[Material shown Boundary: Start]

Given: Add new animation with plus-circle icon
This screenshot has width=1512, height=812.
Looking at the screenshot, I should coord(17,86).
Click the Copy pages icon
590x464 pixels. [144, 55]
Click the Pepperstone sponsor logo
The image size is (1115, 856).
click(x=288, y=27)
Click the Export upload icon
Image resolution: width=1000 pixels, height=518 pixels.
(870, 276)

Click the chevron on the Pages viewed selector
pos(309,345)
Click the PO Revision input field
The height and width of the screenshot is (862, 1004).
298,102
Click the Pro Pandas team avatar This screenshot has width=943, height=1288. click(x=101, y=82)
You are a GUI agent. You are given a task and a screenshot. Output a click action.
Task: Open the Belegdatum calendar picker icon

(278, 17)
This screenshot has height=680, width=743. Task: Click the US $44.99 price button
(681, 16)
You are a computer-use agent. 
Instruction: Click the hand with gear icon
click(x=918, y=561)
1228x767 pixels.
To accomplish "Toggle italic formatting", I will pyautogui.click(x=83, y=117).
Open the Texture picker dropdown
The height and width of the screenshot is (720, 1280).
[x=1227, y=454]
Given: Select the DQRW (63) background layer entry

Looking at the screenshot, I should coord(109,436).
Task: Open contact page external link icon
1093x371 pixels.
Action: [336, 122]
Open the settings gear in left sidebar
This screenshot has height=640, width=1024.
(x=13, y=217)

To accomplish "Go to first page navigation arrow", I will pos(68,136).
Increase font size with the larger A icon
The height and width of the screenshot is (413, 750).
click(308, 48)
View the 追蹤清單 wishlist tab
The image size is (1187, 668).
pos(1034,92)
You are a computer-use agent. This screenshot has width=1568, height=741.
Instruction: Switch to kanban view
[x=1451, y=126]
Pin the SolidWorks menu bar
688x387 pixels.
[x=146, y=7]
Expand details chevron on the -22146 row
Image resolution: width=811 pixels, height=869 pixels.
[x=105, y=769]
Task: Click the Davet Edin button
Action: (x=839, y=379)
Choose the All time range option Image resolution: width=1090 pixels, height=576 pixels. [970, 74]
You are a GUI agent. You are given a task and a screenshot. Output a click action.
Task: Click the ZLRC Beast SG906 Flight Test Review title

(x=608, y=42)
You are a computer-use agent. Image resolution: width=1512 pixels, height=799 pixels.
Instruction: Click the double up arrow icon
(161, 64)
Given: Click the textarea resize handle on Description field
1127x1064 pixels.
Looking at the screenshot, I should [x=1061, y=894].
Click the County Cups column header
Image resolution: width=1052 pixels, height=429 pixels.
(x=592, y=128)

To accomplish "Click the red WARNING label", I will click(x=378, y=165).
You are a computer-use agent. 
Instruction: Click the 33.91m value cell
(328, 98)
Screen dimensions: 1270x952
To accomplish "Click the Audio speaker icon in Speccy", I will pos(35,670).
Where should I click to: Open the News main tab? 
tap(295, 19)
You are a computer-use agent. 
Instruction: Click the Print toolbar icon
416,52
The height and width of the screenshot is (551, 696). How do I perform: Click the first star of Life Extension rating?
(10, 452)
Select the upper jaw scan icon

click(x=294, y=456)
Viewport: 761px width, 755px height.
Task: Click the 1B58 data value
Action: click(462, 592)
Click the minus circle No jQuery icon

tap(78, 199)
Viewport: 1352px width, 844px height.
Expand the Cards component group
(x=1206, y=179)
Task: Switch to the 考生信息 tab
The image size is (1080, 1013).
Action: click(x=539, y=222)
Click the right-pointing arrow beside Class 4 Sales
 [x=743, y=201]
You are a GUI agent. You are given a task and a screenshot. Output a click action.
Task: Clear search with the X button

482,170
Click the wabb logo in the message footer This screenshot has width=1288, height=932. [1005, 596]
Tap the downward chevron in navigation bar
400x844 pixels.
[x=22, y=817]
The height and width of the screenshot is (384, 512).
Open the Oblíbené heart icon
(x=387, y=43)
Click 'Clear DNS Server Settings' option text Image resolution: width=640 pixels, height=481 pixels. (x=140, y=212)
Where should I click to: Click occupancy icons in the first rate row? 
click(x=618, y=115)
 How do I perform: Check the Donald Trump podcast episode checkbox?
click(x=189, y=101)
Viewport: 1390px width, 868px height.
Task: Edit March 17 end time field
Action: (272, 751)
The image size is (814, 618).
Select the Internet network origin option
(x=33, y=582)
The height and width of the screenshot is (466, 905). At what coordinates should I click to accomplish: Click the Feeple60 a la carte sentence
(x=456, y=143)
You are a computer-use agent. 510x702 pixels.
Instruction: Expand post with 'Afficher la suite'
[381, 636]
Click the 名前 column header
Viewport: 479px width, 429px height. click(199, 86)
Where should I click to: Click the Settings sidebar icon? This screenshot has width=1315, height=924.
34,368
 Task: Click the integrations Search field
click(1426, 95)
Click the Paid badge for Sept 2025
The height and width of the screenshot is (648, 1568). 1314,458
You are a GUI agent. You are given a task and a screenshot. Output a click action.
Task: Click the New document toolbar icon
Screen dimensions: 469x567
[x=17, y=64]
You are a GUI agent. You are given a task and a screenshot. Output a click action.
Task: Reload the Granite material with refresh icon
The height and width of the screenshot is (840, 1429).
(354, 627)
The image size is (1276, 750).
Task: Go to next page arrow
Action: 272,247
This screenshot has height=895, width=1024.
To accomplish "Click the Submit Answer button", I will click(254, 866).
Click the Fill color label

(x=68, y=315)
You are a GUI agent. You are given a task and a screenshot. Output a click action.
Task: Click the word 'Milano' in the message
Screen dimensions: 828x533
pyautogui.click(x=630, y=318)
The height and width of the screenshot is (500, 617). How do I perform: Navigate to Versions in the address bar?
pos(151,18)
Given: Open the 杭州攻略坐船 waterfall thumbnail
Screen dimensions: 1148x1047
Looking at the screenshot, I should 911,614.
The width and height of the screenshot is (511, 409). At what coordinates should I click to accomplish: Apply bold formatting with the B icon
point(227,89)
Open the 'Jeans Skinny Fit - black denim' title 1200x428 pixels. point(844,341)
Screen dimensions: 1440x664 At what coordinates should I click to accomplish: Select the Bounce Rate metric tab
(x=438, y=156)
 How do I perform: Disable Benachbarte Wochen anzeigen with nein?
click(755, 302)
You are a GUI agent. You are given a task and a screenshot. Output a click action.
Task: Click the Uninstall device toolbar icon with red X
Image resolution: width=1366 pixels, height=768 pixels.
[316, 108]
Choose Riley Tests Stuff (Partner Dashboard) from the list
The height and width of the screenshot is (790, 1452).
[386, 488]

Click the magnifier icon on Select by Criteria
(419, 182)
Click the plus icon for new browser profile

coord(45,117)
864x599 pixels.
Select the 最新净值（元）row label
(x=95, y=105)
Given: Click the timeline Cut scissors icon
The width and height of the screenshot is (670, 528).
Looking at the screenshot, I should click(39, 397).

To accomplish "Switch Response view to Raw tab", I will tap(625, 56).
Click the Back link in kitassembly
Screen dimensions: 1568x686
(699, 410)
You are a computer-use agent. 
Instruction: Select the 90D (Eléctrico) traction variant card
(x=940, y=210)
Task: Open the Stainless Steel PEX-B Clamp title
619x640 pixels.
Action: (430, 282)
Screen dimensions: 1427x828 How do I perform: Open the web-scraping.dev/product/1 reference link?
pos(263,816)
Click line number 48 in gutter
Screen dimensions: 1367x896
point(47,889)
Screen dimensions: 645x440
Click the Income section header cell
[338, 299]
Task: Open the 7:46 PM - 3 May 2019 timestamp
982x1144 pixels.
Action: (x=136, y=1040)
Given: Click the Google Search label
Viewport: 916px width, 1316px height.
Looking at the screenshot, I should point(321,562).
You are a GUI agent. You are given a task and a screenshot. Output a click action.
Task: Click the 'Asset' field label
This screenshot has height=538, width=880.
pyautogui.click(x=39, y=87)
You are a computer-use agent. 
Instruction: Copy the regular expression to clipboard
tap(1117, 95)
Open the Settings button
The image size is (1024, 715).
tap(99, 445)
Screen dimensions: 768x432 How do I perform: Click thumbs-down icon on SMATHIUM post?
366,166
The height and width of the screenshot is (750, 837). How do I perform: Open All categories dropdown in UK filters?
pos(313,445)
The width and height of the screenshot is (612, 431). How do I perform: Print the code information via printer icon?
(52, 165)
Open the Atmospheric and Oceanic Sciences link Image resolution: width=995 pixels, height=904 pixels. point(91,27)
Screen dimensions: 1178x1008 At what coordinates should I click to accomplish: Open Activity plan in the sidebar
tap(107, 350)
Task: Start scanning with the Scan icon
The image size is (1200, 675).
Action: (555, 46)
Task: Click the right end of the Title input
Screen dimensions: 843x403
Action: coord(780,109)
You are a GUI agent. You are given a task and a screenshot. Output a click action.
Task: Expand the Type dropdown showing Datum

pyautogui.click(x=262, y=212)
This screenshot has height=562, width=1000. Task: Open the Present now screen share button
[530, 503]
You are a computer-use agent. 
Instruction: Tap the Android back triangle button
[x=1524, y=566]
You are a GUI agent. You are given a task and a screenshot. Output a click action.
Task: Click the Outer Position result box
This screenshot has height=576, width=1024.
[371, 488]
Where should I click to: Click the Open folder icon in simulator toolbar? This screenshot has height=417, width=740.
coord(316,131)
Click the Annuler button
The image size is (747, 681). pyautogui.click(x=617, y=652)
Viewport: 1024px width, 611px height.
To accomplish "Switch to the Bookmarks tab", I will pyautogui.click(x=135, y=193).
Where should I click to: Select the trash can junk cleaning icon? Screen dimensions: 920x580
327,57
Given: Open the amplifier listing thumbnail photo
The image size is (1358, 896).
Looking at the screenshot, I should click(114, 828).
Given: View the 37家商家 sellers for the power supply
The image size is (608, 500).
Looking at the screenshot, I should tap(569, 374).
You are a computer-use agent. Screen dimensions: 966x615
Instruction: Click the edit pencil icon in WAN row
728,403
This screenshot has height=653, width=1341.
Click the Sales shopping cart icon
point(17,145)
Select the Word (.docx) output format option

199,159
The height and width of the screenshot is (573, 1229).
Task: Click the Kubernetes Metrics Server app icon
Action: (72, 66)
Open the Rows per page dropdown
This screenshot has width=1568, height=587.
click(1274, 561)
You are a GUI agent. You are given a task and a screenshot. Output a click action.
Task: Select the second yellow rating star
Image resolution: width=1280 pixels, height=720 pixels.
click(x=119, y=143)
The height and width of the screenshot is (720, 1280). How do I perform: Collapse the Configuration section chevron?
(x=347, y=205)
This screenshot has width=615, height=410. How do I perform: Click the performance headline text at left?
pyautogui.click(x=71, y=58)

[Material shown Boundary: End]

From the records above, transcribe without alteration every line from the one with "Click the Pepperstone sponsor logo" to the one with "Click the Pro", inclusive.

> _Result of this task_
Click the Pepperstone sponsor logo
The image size is (1115, 856).
click(x=288, y=27)
Click the Export upload icon
Image resolution: width=1000 pixels, height=518 pixels.
(870, 276)

Click the chevron on the Pages viewed selector
pos(309,345)
Click the PO Revision input field
The height and width of the screenshot is (862, 1004).
298,102
Click the Pro Pandas team avatar This screenshot has width=943, height=1288. click(x=101, y=82)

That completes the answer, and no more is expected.